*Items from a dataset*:
# # # # # # #

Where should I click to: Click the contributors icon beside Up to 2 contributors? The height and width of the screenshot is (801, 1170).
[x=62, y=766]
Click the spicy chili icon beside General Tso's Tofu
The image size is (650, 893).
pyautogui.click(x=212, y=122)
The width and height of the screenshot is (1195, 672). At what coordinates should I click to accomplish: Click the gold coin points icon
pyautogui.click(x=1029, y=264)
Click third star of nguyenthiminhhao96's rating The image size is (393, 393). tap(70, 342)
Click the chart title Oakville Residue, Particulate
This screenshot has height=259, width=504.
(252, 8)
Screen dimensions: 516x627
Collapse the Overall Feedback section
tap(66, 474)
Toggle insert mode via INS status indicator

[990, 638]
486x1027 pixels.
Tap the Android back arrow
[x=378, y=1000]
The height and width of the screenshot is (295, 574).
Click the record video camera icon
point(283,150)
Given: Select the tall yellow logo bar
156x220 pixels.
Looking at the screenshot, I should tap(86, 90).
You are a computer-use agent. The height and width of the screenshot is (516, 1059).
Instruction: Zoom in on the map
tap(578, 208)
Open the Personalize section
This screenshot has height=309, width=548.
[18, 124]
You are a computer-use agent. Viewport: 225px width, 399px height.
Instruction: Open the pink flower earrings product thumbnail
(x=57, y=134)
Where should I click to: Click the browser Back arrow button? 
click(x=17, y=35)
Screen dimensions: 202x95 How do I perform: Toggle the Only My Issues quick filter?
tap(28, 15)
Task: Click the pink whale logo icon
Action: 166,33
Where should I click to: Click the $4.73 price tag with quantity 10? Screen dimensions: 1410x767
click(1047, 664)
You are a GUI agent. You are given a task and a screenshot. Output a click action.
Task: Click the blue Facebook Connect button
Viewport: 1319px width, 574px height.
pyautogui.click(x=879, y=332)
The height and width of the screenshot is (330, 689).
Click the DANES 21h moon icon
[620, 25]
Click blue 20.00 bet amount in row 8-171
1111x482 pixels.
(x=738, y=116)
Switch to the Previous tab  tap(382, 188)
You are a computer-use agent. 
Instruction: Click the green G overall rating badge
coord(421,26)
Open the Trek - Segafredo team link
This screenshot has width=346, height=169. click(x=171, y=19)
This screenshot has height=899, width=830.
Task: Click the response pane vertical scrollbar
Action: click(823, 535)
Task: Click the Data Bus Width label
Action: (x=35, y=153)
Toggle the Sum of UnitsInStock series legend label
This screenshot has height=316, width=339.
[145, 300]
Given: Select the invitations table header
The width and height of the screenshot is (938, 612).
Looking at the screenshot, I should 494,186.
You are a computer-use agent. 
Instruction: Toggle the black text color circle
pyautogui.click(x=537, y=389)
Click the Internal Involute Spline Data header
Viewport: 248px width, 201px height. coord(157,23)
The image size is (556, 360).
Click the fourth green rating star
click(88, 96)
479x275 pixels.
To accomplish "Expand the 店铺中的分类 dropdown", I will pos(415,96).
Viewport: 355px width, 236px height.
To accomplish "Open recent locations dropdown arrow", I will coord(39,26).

# # # # # # #

*DIRECTIONS FOR THIS TASK*:
Scan the records for the word "will". Copy each line where it turns up.

*ANSWER SPACE*:
To accomplish "Expand the 店铺中的分类 dropdown", I will pos(415,96).
To accomplish "Open recent locations dropdown arrow", I will coord(39,26).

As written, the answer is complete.